Step 2: Define the LangGraph State

from typing import TypedDict, Literal
from langgraph.graph import StateGraph, END

class CallState(TypedDict):
    transcript: list[str]
    stage: Literal["discovery", "pitch", "objection", "pricing", "closing"]
    last_tip_at: float
    detected_signals: list[str]
    coaching_tip: str | None

def transcript_node(state: CallState) -> CallState:
    # append latest utterance, trim to last ~2 min for context window discipline
    return state

def stage_classifier_node(state: CallState) -> CallState:
    # cheap heuristic + LLM fallback for ambiguous turns
    state["stage"] = classify_stage(state["transcript"])
    return state

def signal_detector_node(state: CallState) -> CallState:
    state["detected_signals"] = detect_signals(state["transcript"], state["stage"])
    return state

def coach_node(state: CallState) -> CallState:
    if not state["detected_signals"]:
        state["coaching_tip"] = None
        return state
    state["coaching_tip"] = generate_tip(state["detected_signals"], state["stage"])
    return state

def dedupe_node(state: CallState) -> CallState:
    import time
    if state["coaching_tip"] and time.time() - state["last_tip_at"] < 45:
        state["coaching_tip"] = None  # too soon since last tip
    else:
        state["last_tip_at"] = time.time()
    return state

Step 3: Wire the Graph

graph = StateGraph(CallState)

graph.add_node("transcript", transcript_node)
graph.add_node("stage", stage_classifier_node)
graph.add_node("signals", signal_detector_node)
graph.add_node("coach", coach_node)
graph.add_node("dedupe", dedupe_node)

graph.set_entry_point("transcript")
graph.add_edge("transcript", "stage")
graph.add_edge("stage", "signals")
graph.add_edge("signals", "coach")
graph.add_edge("coach", "dedupe")
graph.add_edge("dedupe", END)

app = graph.compile()

Run this graph on every new transcribed utterance:

async for transcript_chunk in stream_call_audio(audio_chunks):
    state["transcript"].append(transcript_chunk)
    state = app.invoke(state)
    if state["coaching_tip"]:
        push_to_rep_screen(state["coaching_tip"])

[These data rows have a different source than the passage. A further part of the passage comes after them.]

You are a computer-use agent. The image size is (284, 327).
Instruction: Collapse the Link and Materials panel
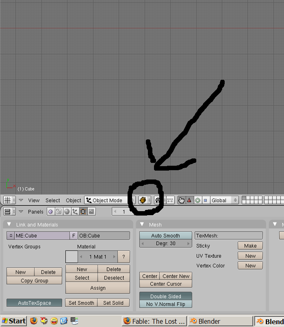9,224

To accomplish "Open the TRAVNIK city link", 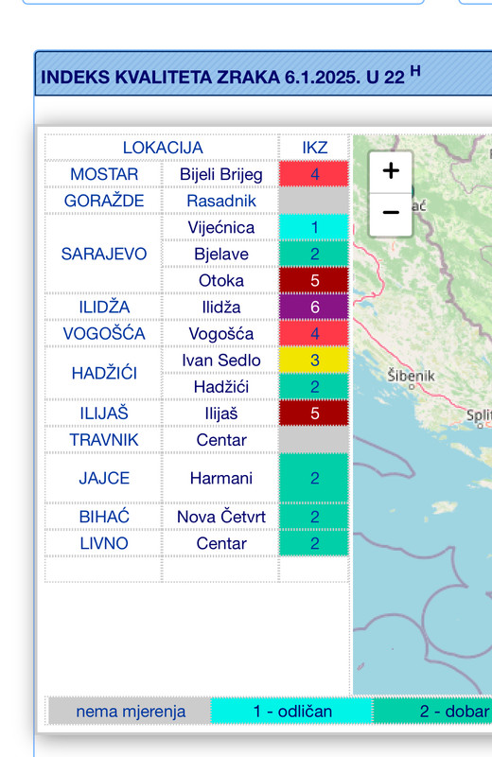I will 104,440.
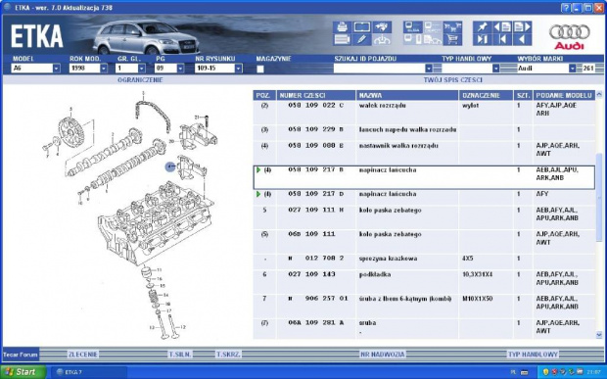The image size is (607, 379).
Task: Open the MODEL dropdown showing A6
Action: [x=57, y=69]
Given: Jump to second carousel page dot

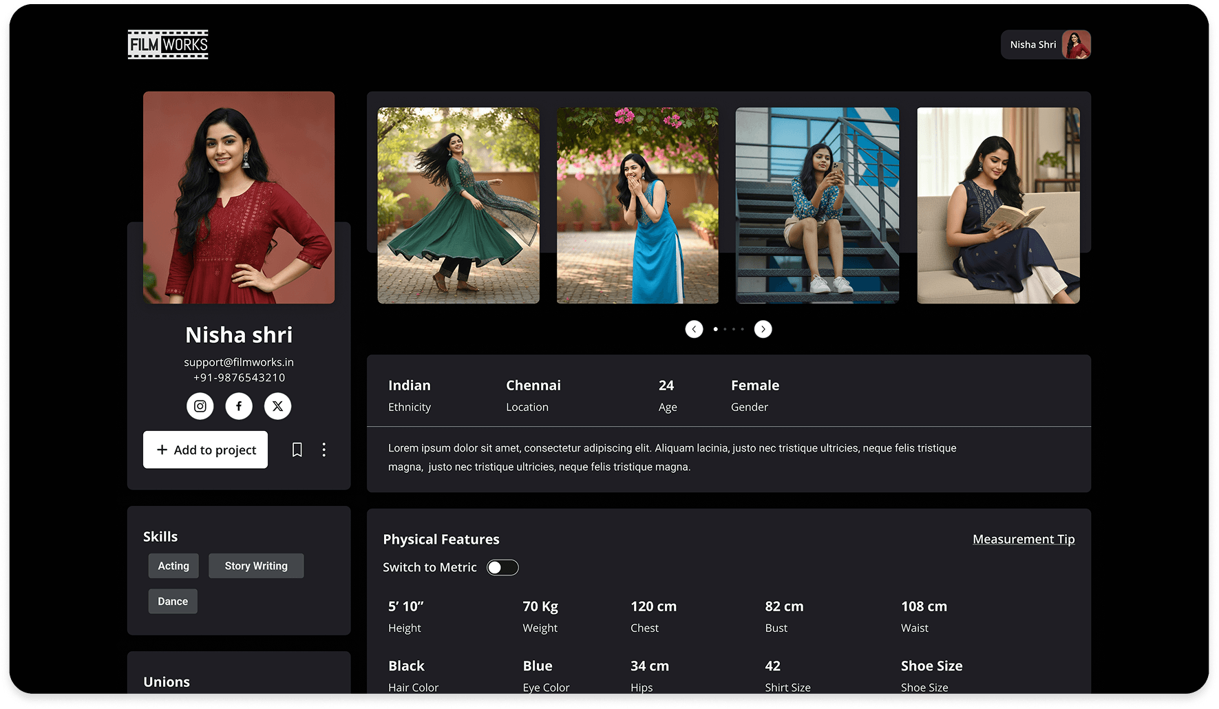Looking at the screenshot, I should pyautogui.click(x=724, y=329).
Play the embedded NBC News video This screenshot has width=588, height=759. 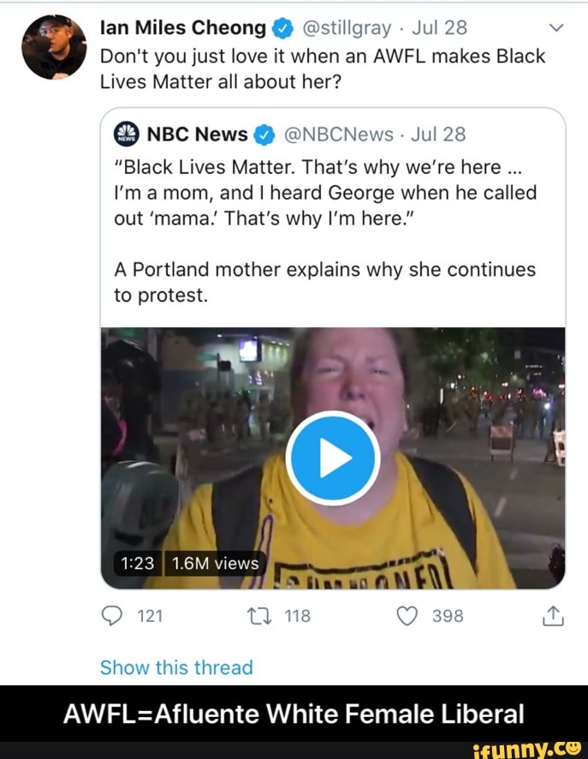click(332, 457)
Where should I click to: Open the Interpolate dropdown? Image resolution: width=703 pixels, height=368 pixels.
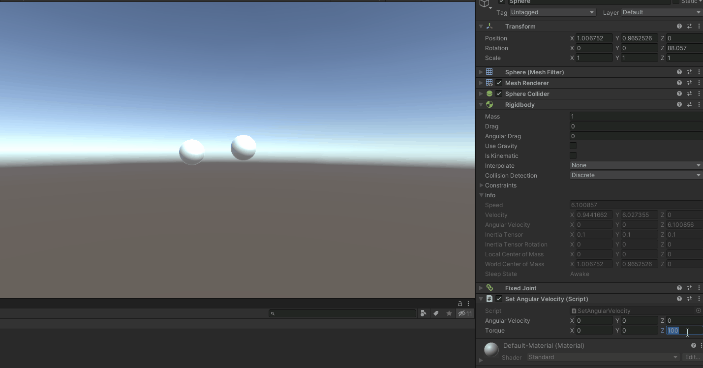pyautogui.click(x=635, y=165)
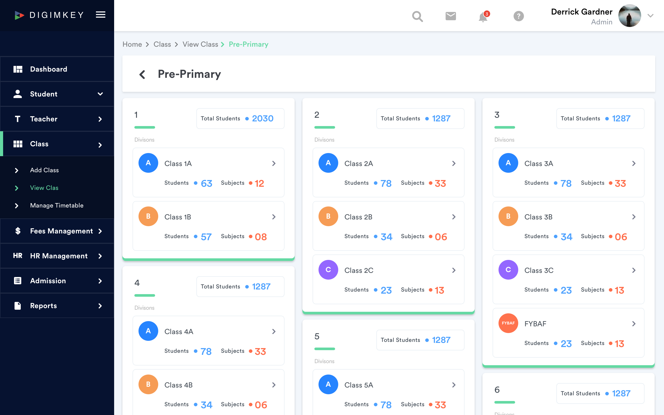The height and width of the screenshot is (415, 664).
Task: Open the Add Class submenu link
Action: [x=44, y=170]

What Makes the Coaching Actually Useful

A few non-obvious lessons from building agents like this:

Silence is a feature. Gate every tip through a dedupe/cooldown node. Reps tune out agents that talk too much.
Stage-aware tips beat generic tips. "Ask a follow-up question" means nothing without knowing you're in discovery vs. pricing.
Talk-time ratio is the cheapest high-value signal. You don't need an LLM to compute it — a running word-count ratio between speaker tracks catches "rep is monologuing" instantly.
Keep the coach node's prompt narrow. One job: turn a detected signal into one short, actionable sentence. Don't let it also try to summarize the call — split that into its own node.
Log every tip + outcome. You'll want to evaluate which tips actually correlate with better close rates, and that requires structured logging from day one, not an afterthought.

Where to Go Next

Add a post-call summary node that runs once the call ends, rolling up every signal and tip into a CRM-ready note.
Add a playbook retrieval node (RAG over your team's actual sales playbook) so tips are grounded in your specific methodology, not generic SaaS sales advice.
Run an eval suite against recorded calls before shipping to live reps — silent failures (no tip when one was clearly needed) are worse than noisy ones.

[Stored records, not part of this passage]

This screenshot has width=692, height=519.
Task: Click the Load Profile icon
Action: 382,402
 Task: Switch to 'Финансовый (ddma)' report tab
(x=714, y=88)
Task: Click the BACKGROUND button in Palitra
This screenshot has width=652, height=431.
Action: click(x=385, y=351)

This pattern — realtime audio in, LangGraph for stateful decision logic, narrow single-purpose nodes — generalizes well beyond sales coaching. Swap the stage classifier and playbook for your domain and you've got the same architecture for support-call QA, interview coaching, or live compliance monitoring.

Have you shipped a realtime voice agent? What's tripped you up most — latency, state management, or getting the agent to know when to shut up?